Home > Software engineering >  The second epoch's initial loss is not consistently related to the first epoch's final los
The second epoch's initial loss is not consistently related to the first epoch's final los

Time:12-24

The second loss is not consistently related to the first epoch. After that, every initial loss always stays the same every epoch. And all these parameters stay the same. I have some background in deep learning, but this is my first time implementing my own model so I want to know what's going wrong with my model intuitively. The dataset is the cropped face with two classifications each having 300 pictures. I highly appreciate your help.

import tensorflow as tf
from tensorflow import keras
from IPython.display import Image
import matplotlib.pyplot as plt
from keras.layers import ActivityRegularization
from keras.layers import Dropout
from tensorflow.keras.preprocessing.image import ImageDataGenerator

image_generator = ImageDataGenerator(
    featurewise_center=False, samplewise_center=False,
    featurewise_std_normalization=False, samplewise_std_normalization=False,
    rotation_range=0, width_shift_range=0.0, height_shift_range=0.0,
    brightness_range=None, shear_range=0.0, zoom_range=0.0, channel_shift_range=0.0,
    horizontal_flip=False, vertical_flip=False, rescale=1./255
)

image = image_generator.flow_from_directory('./util/untitled folder',batch_size=938)

x, y = image.next()
x_train = x[:500]
y_train = y[:500]
x_test = x[500:600]
y_test = y[500:600]

train_dataset = tf.data.Dataset.from_tensor_slices((x_train, y_train)).batch(4)
test_dataset = tf.data.Dataset.from_tensor_slices((x_test, y_test)).batch(4)

plt.imshow(x_train[0])

def convolutional_model(input_shape):

    input_img = tf.keras.Input(shape=input_shape)
    x = tf.keras.layers.Conv2D(64, (7,7), padding='same')(input_img)
    x = tf.keras.layers.BatchNormalization(axis=3)(x)
    x = tf.keras.layers.ReLU()(x)
    x = tf.keras.layers.MaxPool2D(pool_size=(2, 2), strides=1, padding='same')(x)
    x = Dropout(0.5)(x)
    x = tf.keras.layers.Conv2D(128, (3, 3), padding='same', strides=1)(x)
    x = tf.keras.layers.ReLU()(x)
    x = tf.keras.layers.MaxPool2D(pool_size=(2, 2), padding='same', strides=4)(x)
    x = tf.keras.layers.Flatten()(x)
    x = ActivityRegularization(0.1,0.2)(x)
    outputs = tf.keras.layers.Dense(2, activation='softmax')(x)

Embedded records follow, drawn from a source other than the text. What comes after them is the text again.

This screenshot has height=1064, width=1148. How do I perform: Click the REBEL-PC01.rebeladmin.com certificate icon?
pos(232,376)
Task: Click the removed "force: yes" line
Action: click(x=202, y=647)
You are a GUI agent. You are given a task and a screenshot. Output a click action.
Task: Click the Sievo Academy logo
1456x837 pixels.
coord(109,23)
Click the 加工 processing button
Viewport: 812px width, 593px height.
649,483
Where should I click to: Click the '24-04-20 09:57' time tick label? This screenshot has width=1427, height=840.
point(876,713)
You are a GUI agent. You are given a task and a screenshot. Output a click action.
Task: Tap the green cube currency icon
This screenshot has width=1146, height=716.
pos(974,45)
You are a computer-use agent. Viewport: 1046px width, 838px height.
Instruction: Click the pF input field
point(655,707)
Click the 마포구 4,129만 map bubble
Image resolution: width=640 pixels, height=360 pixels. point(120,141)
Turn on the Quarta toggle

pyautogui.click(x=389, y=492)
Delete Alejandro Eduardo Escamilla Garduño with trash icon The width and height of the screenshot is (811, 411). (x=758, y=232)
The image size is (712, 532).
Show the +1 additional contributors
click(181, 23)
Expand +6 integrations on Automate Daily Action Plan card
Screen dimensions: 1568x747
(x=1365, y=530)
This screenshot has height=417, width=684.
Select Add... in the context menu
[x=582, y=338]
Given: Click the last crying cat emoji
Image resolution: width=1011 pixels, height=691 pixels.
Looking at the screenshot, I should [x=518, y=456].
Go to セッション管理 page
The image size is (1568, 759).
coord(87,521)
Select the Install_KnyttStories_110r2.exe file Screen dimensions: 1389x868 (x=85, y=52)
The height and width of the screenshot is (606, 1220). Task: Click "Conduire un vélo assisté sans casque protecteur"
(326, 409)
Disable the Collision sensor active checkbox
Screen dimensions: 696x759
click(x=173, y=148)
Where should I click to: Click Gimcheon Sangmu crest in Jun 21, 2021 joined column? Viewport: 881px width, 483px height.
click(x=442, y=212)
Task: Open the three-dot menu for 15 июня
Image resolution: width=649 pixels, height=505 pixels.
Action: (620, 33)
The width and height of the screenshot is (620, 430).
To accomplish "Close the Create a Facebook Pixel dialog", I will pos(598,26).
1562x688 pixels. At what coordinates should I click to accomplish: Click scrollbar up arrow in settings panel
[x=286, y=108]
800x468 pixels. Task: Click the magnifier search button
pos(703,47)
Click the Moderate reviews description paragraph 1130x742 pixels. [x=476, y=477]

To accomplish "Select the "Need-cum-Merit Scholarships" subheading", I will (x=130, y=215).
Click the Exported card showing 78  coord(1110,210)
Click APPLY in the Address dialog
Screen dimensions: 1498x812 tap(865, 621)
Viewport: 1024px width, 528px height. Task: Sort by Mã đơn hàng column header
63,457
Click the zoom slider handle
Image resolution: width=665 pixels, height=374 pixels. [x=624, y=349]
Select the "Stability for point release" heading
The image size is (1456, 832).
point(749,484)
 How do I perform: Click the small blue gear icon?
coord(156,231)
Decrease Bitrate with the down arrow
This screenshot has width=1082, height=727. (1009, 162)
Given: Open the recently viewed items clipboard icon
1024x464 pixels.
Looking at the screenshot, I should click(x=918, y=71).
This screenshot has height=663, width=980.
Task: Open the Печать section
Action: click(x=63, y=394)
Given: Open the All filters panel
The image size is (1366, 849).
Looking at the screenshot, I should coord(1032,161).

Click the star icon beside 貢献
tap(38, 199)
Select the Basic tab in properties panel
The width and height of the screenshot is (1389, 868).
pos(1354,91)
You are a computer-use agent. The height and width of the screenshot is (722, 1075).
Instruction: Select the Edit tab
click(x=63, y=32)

    model = tf.keras.Model(inputs=input_img, outputs=outputs)
    return model


conv_model = convolutional_model((256, 256, 3))
conv_model.compile(loss=keras.losses.categorical_crossentropy,
                   optimizer=keras.optimizers.SGD(lr=1),
                   metrics=['accuracy'])
conv_model.summary()

conv_model.fit(train_dataset,epochs=100, validation_data=test_dataset)


Epoch 1/100
    2021-12-23 15:06:22.165763: W tensorflow/core/platform/profile_utils/cpu_utils.cc:128] Failed to get CPU frequency: 0 Hz
    2021-12-23 15:06:22.172255: I tensorflow/core/grappler/optimizers/custom_graph_optimizer_registry.cc:112] Plugin optimizer for device_type GPU is enabled.
    125/125 [==============================] - ETA: 0s - loss: 804.6805 - accuracy: 0.48602021-12-23 15:06:50.936870: I tensorflow/core/grappler/optimizers/custom_graph_optimizer_registry.cc:112] Plugin optimizer for device_type GPU is enabled.
    125/125 [==============================] - 35s 275ms/step - loss: 804.6805 - accuracy: 0.4860 - val_loss: 0.7197 - val_accuracy: 0.4980
    Epoch 2/100
    125/125 [==============================] - 34s 270ms/step - loss: 0.7360 - accuracy: 0.4820 - val_loss: 0.7197 - val_accuracy: 0.4980
    Epoch 3/100
    125/125 [==============================] - 34s 276ms/step - loss: 0.7360 - accuracy: 0.4820 - val_loss: 0.7197 - val_accuracy: 0.4980


    

CodePudding user response:

As you have a constant loss accuracy, it is highly likely that your network does not learn anything (since you have two classes, it always predicts one of them).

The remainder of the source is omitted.